長崎原爆資料館の展示
「虐殺」のヤラセ写真
編集委員 石川水穂
[1996年04月23日]
今月からオープンした長崎原爆資料館に展示されている“南京大虐殺”の写真の出所を追った。原爆の悲惨さを訴える資料館で「日本側の加害展示」まで必要なのか−と論議を呼んだ写真である。
問題の写真は「日中戦争と太平洋戦争」コーナーの1937年(昭和12年)の年表「12月/南京占領、大虐殺事件おこる」の下に展示されている。
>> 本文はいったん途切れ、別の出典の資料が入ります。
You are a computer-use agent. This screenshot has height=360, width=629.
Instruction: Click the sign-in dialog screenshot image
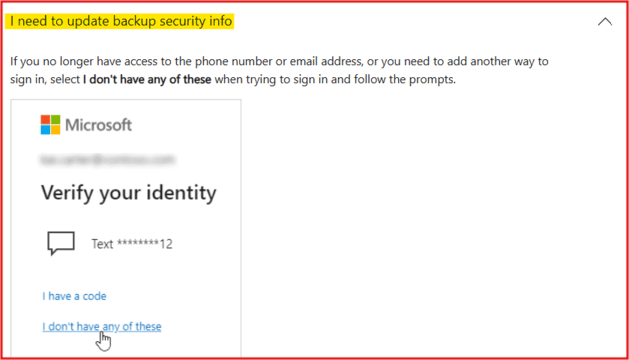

泣き叫ぶ婦人ら一般市民が兵隊に連行されるシーンだ。
実際に展示を見た上杉千年・元岐阜県立高山高校教諭によれば、この写真は昭和58年に上映された記録映画「東京裁判」(小林正樹監督)の中で南京事件を説明する際に挿入された中国側の宣伝映画「中国の怒吼」の一コマという。
確か、この映画は終戦50年の昨年、NHKの衛星放送で再放映され、録画したはず…。帰宅後、さっそく録画を見た。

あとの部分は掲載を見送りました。